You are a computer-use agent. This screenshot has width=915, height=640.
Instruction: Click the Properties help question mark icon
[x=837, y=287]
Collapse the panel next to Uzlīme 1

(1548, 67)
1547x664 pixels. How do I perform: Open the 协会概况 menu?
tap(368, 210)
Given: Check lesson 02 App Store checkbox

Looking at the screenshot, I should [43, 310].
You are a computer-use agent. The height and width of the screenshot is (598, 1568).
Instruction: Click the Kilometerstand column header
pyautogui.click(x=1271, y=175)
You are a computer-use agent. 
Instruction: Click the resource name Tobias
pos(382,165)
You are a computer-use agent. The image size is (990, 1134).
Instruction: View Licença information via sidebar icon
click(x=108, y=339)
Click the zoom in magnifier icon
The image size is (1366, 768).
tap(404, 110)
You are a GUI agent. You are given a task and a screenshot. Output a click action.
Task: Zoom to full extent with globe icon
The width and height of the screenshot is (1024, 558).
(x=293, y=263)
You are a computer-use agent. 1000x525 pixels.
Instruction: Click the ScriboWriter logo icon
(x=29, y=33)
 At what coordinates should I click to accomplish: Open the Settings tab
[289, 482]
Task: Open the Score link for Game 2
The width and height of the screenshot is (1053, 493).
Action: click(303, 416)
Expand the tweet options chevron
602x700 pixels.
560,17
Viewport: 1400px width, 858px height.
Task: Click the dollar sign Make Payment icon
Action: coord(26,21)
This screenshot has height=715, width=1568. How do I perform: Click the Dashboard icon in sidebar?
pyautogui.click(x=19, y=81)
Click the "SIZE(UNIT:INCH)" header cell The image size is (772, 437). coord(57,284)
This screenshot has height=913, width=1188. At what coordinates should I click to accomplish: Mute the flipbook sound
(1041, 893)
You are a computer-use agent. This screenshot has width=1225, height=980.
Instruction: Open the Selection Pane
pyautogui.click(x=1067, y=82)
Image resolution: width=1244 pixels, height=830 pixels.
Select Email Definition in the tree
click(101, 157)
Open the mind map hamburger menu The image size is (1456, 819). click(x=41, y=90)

THE PROBLEM:
Can you write out again everything from the line containing "You are a computer-use agent. The image" down to the line containing "tap(404, 110)", keeping each line as it is except that every coordinate in the answers is raised by 123? Give only those lines.

TASK SOLUTION:
You are a computer-use agent. The image size is (990, 1134).
Instruction: View Licença information via sidebar icon
click(x=231, y=462)
Click the zoom in magnifier icon
The image size is (1366, 768).
tap(527, 233)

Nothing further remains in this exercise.